UPDATE: June 30, 2020: Delta-Montrose Electric Association (DMEA) and Tri-State Generation and Transmission Association have completed the transactions necessary to part ways, the two utilities said in a joint statement issued June 30. DMEA had taken service from Tri-State for 28 years but left the G&T provider in order to develop more local clean energy resources. The two utilities also said they have entered into new contracts for the "continued operation of transmission and telecommunications systems."
Dive Brief:
- Colorado's Delta-Montrose Electric Association (DMEA) will pay Tri-State Generation and Transmission $88.5 million, including $26 million for purchase of facilities, and separately forfeit $48 million in patronage capital, in order to leave the cooperative's service on June 30.
- The arrangement, which still requires approval by the Federal Energy Regulatory Commission (FERC), is unique to DMEA and does not impact efforts by other electric utilities to leave the G&T provider's service.
- A Colorado Public Utilities Commission Administrative Law Judge will hold a teleconference Tuesday to discuss scheduling and other issues related to complaints by La Plata Electric Association (LPEA) and United Power, in their efforts to also exit Tri-State's service.
Dive Insight:
DMEA's exit follows a 2019 settlement agreement between Tri-State and the utility, and doesn't mean other electric providers are closer to exiting the G&T provider's service. But the dollar amounts involved do provide a useful data point, officials said.
"The exit charge provided to DMEA gives us one more piece of information to help determine the feasibility of doing something similar at LPEA," La Plata CEO Jessica Matlock said in a statement to Utility Dive.

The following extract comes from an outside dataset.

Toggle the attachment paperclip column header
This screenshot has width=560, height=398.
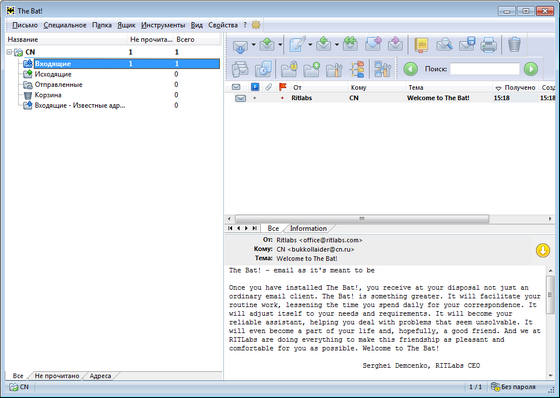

Tri-State member cooperatives have been critical of the utility's coal-heavy generation mix and agreements requiring them to purchase 95% of their power from Tri-State through 2050. Colorado regulators are preparing to determine the appropriate cost for LPEA and United to leave Tri-State's service.
Exiting Tri-State will allow LPEA to provide its customers with lower power costs, a cleaner energy portfolio, increased energy resilience, and local-homegrown energy, said Matlock. The Tri-State board has approved a contract termination methodology with a standard approach applicable to any utility, to withdraw early from Tri-State.
But LPEA is not satisfied with that approach.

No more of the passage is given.